Blind Auction Bidding
Blind Auction Bidding
By Dirk Knemeyer with Pete Dale and Tim Crosby
v. 1.3, November 1, 2011
This bidding variant reflects my personal enjoyment of and desire for determinism in attempting to secure a particular starting power. While Blind Auction Bidding technically gives every player an equal chance at each and every power, the system is designed to accommodate very different strategies: go all-or-nothing for the power you most want to play? Go for a few powers in a balanced way, to make it likely you can play one of a select few? Or avoid that one power you simply do NOT want to play by bidding for all of the others in a conservative way that should help you avoid the one you despise? The choice is up to you.
1. Each player has 100 points to spend on bids for all of the powers in your game
2. You must spend at least one point on every power in your game and no more than 80 on any one specific power
3. You must only bid in whole numbers, no fractions or decimals are allowed
4. You must spend all 100 of your points and will be asked by the GM to re-submit if your total is less or more than 100
5. Your bids will be evaluated from the highest points allocated to the lowest, regardless of the order you put them in. However, in cases where you bid the same amount on more than one power, whichever is listed first is considered your "highest" bid, all the way down to the bottom-most being considered your "lowest" bid, and this ranking will affect the order in which your bids are evaluated (see para. 8)
6. Players not interested in bidding may express "no preference". In this case they will receive 100/x rounded down to the nearest whole number, where x = number of powers in the game, on each power, with their order from "highest" to "lowest" randomly generated (See para. 8)
7. Players may change their bids up until the moment the GM has received the bid from the last player, after which bids may not be changed
8. The GM will then review the bids of all players and identify the most points spent on any power or powers. Where a player has more than one bid of that value for powers not already allocated to any player, only his highest ranking bid of that value will be considered
9. If only one player has the high bid on any of the highest bid powers, that player is assigned that power for the game and both the player and power are removed from the bidding. This process is then repeated for the next highest number of points bid on any power
10. In the event of a tie bid, where two or more players have bid the same high amount on the same power, the GM will randomly determine which player receives the disputed power
11. The process continues until every player in the game has won a power
12. Players are forbidden to discuss their bidding, strategy, or even if they are simply choosing "no preference", with any of the other players in the game. By design this process is intended to be completely blind and force the player to deeply consider risk and reward
In a game of Standard Diplomacy, Joe very badly wants to play Russia. To have the maximum chance at securing Russia, Joe assigns his 100 points as follows:
Russia - 80 Austria - 4 England - 4 France - 3 Germany - 3 Italy - 3 Turkey - 3
As long as no other player submits this precise bid, Joe will get Russia. If one or more other players submit this precise bid, Joe will have a chance to get Russia, but he also has a chance to get stuck with a leftover power at the very end.

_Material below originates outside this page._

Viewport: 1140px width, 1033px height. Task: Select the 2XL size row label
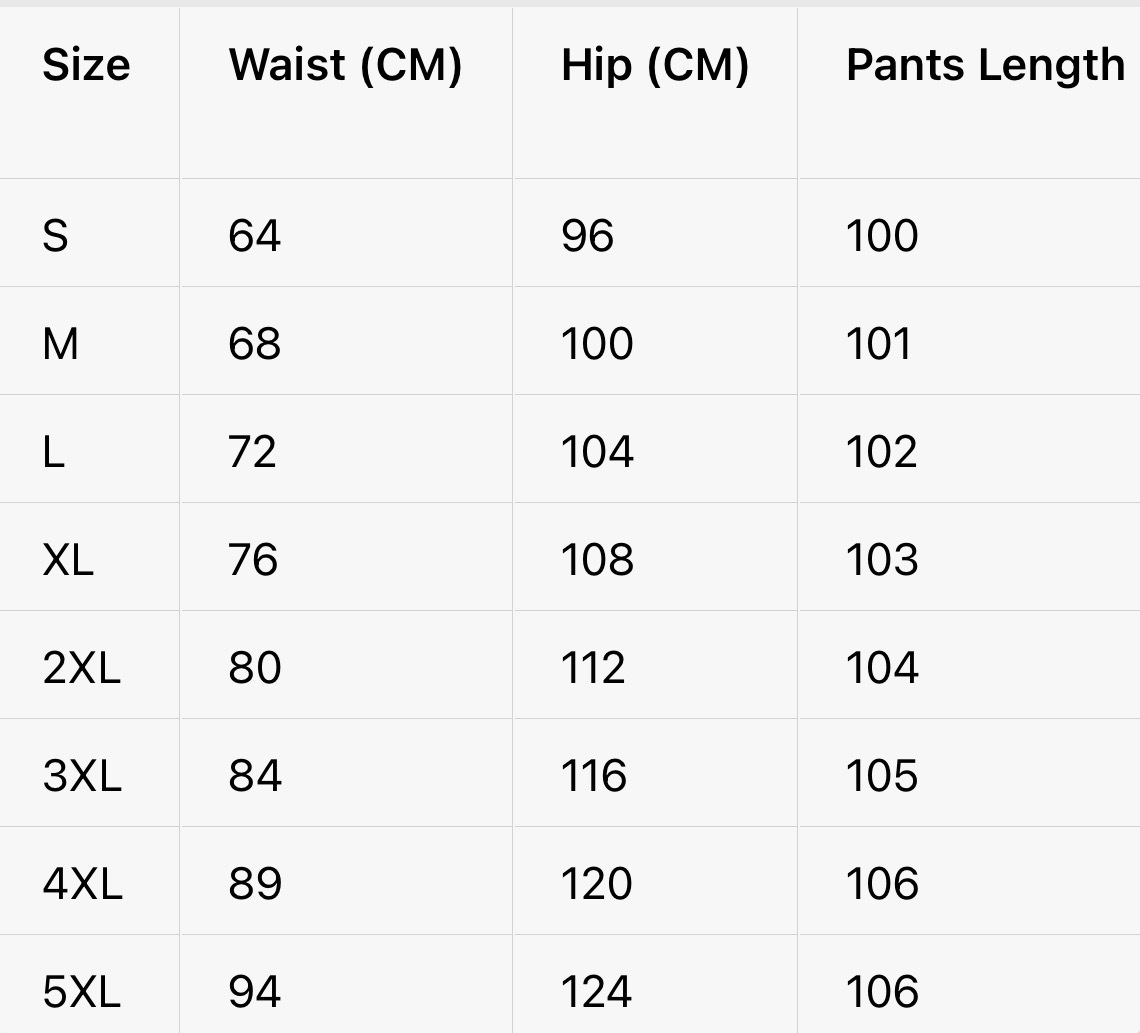[81, 668]
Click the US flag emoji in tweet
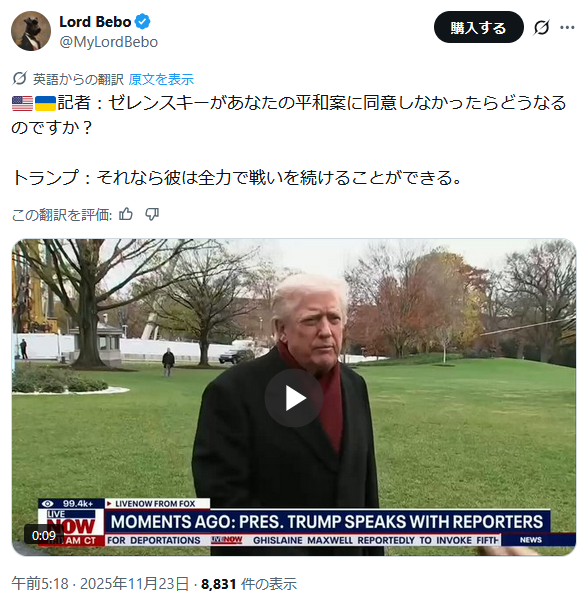 (x=22, y=103)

Jane has played Austria, Germany and Italy each three times in Standard Diplomacy but has only played each of the other four powers either never or once. If Jane knows one thing, it's that she doesn't want to get stuck with one of her three old standbys. So, Jane decides to bid her 100 points like this:
England - 25 France - 24 Russia - 24 Turkey - 24 Austria - 1 Germany - 1 Italy - 1
Jane is a little worried because she figures that a lot of other players will only bid one on the rarely popular Austria or Italy, but she is optimistic that with 24 or 25 points on four different powers one of them will slip through the cracks to her.
Jerry doesn't want to play Italy in his upcoming game of Standard Diplomacy. Bottom line. No way, no how. He can bid one on Italy but a lot of other people will probably do that, too. He thinks he needs to get creative. England and Russia are the two most popular powers so he is going to just give them one point, too. That gives him 97 points to spend on four powers. Thinking about which of them he likes best he decides to bid his 100 points like this:
Turkey - 51 France - 16 Austria - 15 Germany - 15 England - 1 Italy - 1 Russia - 1
Harvey doesn't care who he plays in the new game of Standard Diplomacy. What's up with this crazy bidding anyway? "No preference," he writes to the GM. So the GM assigns his points based on the prescribed formula:
100 points, divided by 7 powers in Standard Diplomacy and rounded down to the nearest whole number, is 14. The GM randomly determines the order of those powers, making Harvey's bids:
Austria - 14 Germany - 14 England - 14 Italy - 14 Russia - 14 France - 14 Turkey - 14
He is thus most likely to get Austria, least likely to get Turkey.